Kendati demikian, bukan berarti setiap ahli fiqh boleh membawa (menfatwakan) fiqh kepada siapapun tanpa memperhatikan aspek sosio-kultural penerimanya. Karena masyarakat muslim bukanlah masyarakat yang kosong dari fiqh. Setiap komunitas muslim pasti sudah memilih, mengadopsi dan mengamalkan satu pendapat fiqh. Dalam arti luas, suatu masyarakat pasti sudah bermadzhab.

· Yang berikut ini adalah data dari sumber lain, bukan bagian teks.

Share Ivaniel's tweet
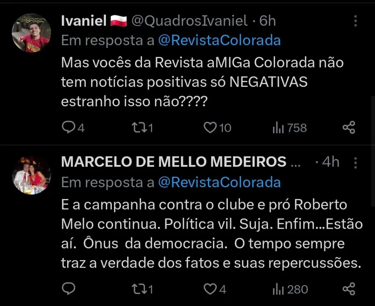375x306 pixels. click(349, 128)
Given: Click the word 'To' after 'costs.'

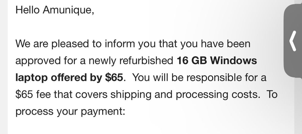Looking at the screenshot, I should click(x=272, y=94).
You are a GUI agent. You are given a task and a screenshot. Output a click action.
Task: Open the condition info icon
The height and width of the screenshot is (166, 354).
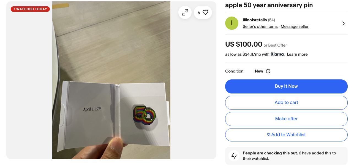[268, 71]
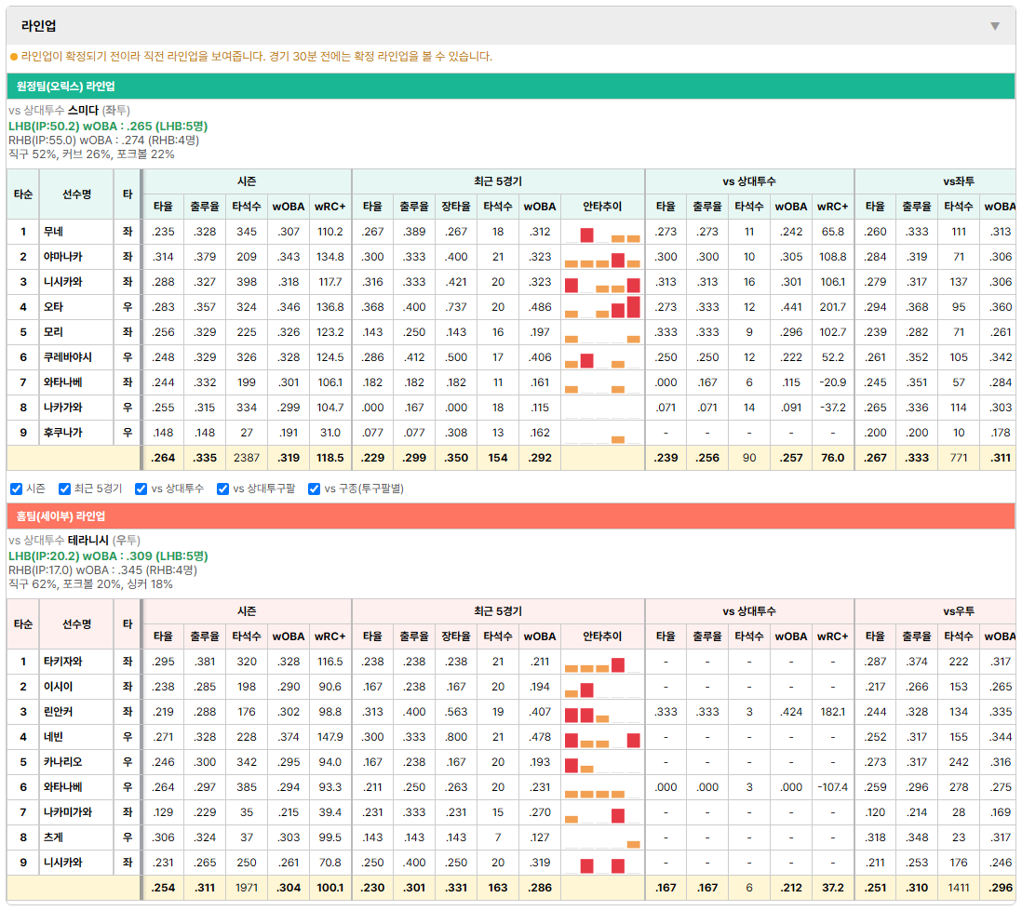Click 타키자와's hit trend mini chart
Screen dimensions: 1022x911
point(602,662)
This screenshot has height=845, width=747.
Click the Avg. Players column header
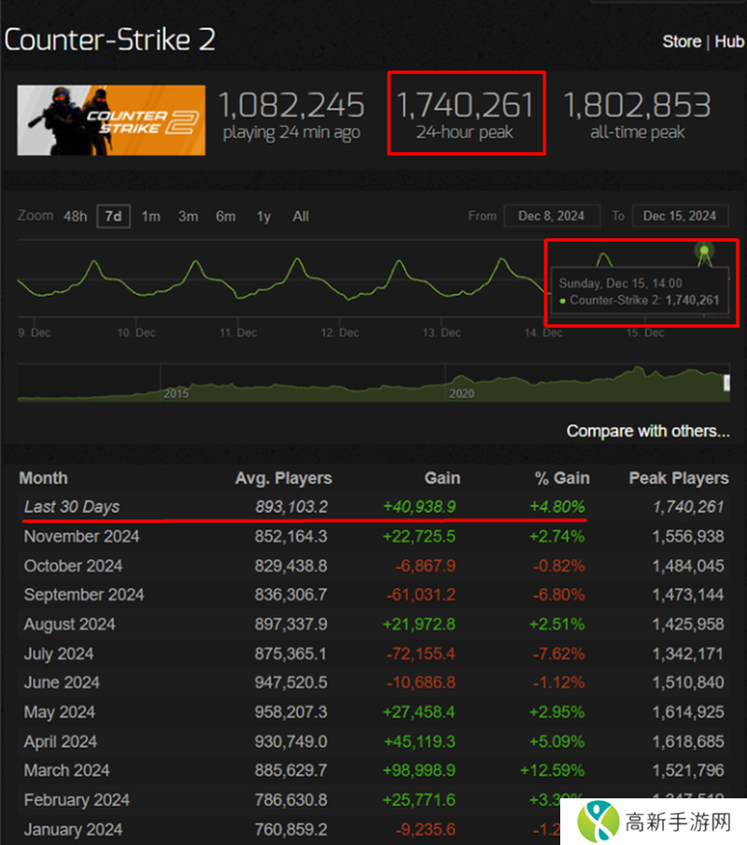(x=283, y=478)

Apakah bermadzhab kepada keempat Imam madzhab sunni atau “madzhab ormas Islam” yang diikutinya.
Memfatwakan sebuah keputusan fiqh dituntut bersikap luwes, fleksible, lapang dada dan membuka hati seluas-luasnya ketika berada di suatu masyarakat. Sosiologi madzhab, maqashid syariah bahkan persatuan umat Islam selayaknya diutamakan ketimbang pada klaim pembawa fiqh atas dalil dan kekuatannya. Karena pemahaman dan standar kekuatan dalil sejatinya bersifat relatif.
Maksudnya daripada ngotot membawa pendapat fiqh yang berbeda dengan pendapat fiqh yang sudah diyakini suatu masyarakat dengan alibi memiliki dalil yang lebih kuat lalu membuat gaduh, lebih baik diam demi menjaga ketentraman masyarakat. Apalagi jika menyangkut kaidah fiqh yang mengatakan: “hukmul hakim yarfa’ul khilaf”, keputusan pemerintah itu menghilangkan perbedaan pendapat.
Bijaksana membawa fiqh salah satu ciri kefaqihan seseorang. Seorang faqih mengerti betul kepada siapa fiqh yang dia bawa. Kekuatan dalil bukan satu-satunya faktor tapi kondisi psikologis, sosio-kultural, politik dan historis penerima fiqh juga menjadi pertimbangannya. Sehingga fiqh yang dibawanya bukan hanya benar tapi juga tepat pada tempatnya. Dengan kata lain seseorang yang membawa fiqh tanpa memperhatikan kemashlahatan penerimanya, belum bisa dikatakan faqih.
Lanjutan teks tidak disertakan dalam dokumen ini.